Why Skateboarding Is Bad for Your Body: Key Risks

Skateboarding carries real injury risks, particularly fractures, head trauma, and chronic joint problems. The emergency department injury rate sits at about 8.9 per 1,000 participants, which is actually half the rate of basketball (21.2 per 1,000) but double that of inline skating. So skateboarding isn’t the most dangerous activity out there, but the types of injuries it causes tend to be severe, and the culture around protective gear makes things worse.

Fractures Are the Most Common Injury

A 10-year review at a major Australian trauma center found that fractures were the single most common skateboarding injury, outpacing soft tissue injuries and head injuries by a wide margin. Wrists and hands take the worst of it, accounting for 57% of all upper limb injuries. This makes sense: when you fall off a skateboard, your instinct is to catch yourself with outstretched hands, and the force of impact travels straight into the wrist bones.

Ankles are the next major target, making up 45% of lower limb injuries. Sprains, fractures, and ligament tears in the ankle are common both from landing tricks incorrectly and from the board rolling out unexpectedly. Professional skateboarders show particularly high rates of damage to the ligaments on the outside of the ankle, along with knee injuries and foot fractures.

Head Injuries and Concussions

Head trauma is where skateboarding gets genuinely dangerous. In the same Australian study, over 60% of all head injuries were concussions or traumatic brain injuries. Some research puts head injuries as high as 75% of all skateboarding injuries in certain competitive settings. Skull fractures and facial fractures, while less common, also show up in the data. Even tooth injuries make the list.

The real problem is that almost nobody wears a helmet. Observational studies at skateparks in New York City found only about 10% of skateboarders wearing helmets. An Ontario study recorded just 8%. Even at parks where helmets were legally required, compliance was only 17%. Off-the-shelf skateboarding helmets do protect against skull fractures and brain bleeding, but the protection only works if people actually wear them.

Risks Are Higher for Children

Kids face a unique set of dangers because their bones are still growing. Growth plates, the softer areas of developing cartilage near the ends of bones, are vulnerable to fractures from falls and impacts. Skateboarding is specifically listed alongside football, gymnastics, and biking as a cause of growth plate fractures.

Most growth plate fractures heal without lasting problems, but when they don’t, the consequences can be significant. A damaged growth plate can cause a bone to grow crooked or end up shorter than the matching limb on the other side. The younger the child, the greater the risk of lasting deformity, because there are more years of growth left for the problem to compound. Growth plates around the knee are especially sensitive. Boys are affected twice as often as girls, partly because girls’ growth plates mature and harden into solid bone earlier, typically by age 12.
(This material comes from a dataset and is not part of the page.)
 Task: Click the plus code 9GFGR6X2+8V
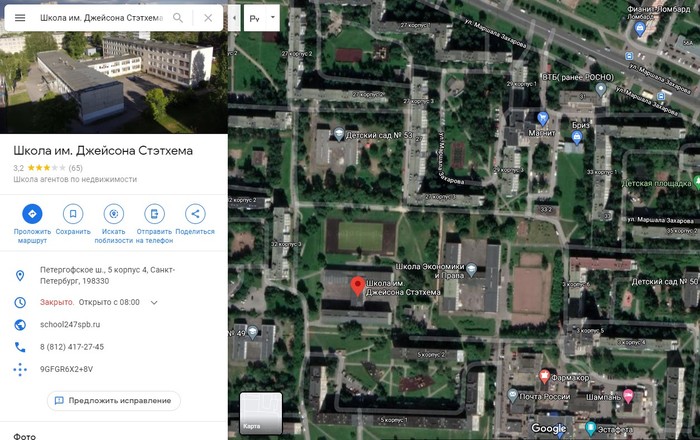tap(67, 369)
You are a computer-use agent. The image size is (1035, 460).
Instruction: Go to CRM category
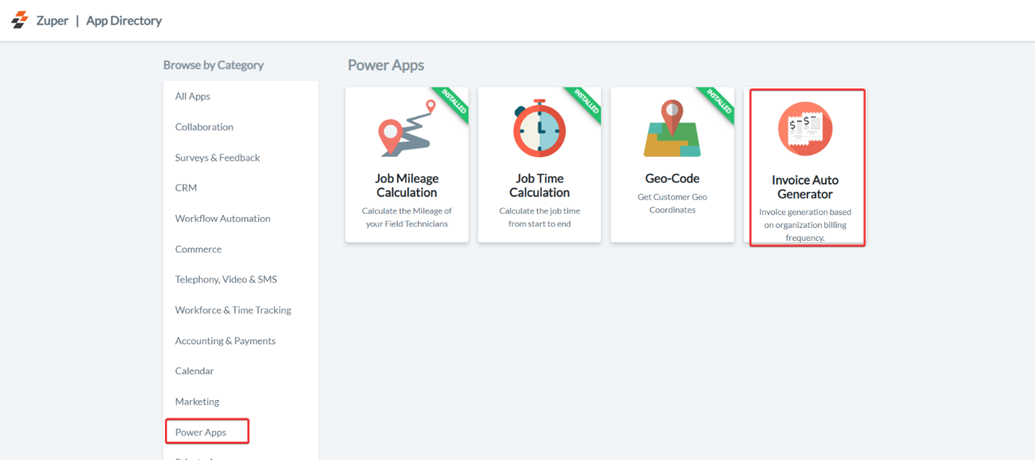(186, 188)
Chronic Wear on Joints and Ligaments

Beyond the acute injuries, long-term skateboarding takes a cumulative toll on the body. Research comparing professional and amateur skateboarders using ultrasound imaging found that professionals had more frequent damage to ankle ligaments, knee structures, and foot joints. One study noted that the potential force of impact in skateboarding is the greatest among all sport activities, creating risk for both sudden and chronic injuries.

Repeated ankle sprains are a particular concern. Each sprain weakens the ligaments slightly, making the next one more likely. Over years of skating, this can lead to chronic ankle instability, where the joint feels loose or gives way during normal activities. Knee problems follow a similar pattern, with repetitive impact from jumping and landing gradually wearing down cartilage and stressing tendons.
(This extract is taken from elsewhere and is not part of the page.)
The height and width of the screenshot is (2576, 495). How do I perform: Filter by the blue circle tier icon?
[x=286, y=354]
Road Skating and Fatal Collisions

The most serious risk isn’t at the skatepark. At least 147 skateboarders were killed in the United States between 2011 and 2015, and almost all of those deaths happened on roads. In California alone in 2012, at least 10 skateboarders were killed during travel when they collided with cars. Skateboarders on public roads face the same vulnerability as cyclists and pedestrians: a human body offers no protection against a two-ton vehicle.
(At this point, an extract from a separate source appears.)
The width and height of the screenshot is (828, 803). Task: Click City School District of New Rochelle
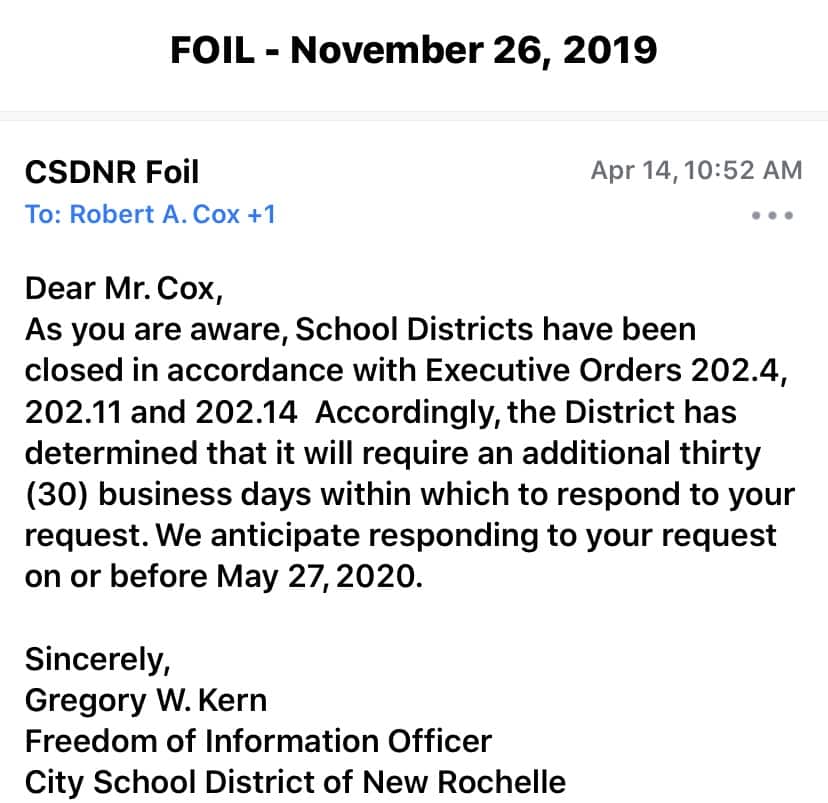(x=295, y=781)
Using a skateboard for transportation, especially on roads without bike lanes or sidewalks, puts riders in close proximity to traffic moving at speeds that make any collision potentially fatal. Unlike cycling, skateboarding offers less stability and less ability to brake quickly, and skateboarders sit lower in drivers’ sightlines.

Low Gear Use Makes Everything Worse

Many of skateboarding’s worst outcomes are preventable, which makes the culture around safety gear a problem in itself. When fewer than 1 in 5 skateboarders wear helmets, even at parks that require them, the injury burden stays unnecessarily high. Kids in particular tend to underestimate the risk. In one Australian study, children said they didn’t need helmets because skateboards “do not go on the road,” a reasoning that ignores the reality that most serious injuries happen from falls, not traffic.

Wrist guards, knee pads, and elbow pads also reduce injury severity, but adoption rates are similarly low. The combination of high-impact forces, hard surfaces, and minimal protection is what makes skateboarding’s injury profile worse than many comparable activities. The sport itself isn’t inherently more dangerous than basketball in terms of raw injury rates, but the gap between available protection and actual protection used is much wider.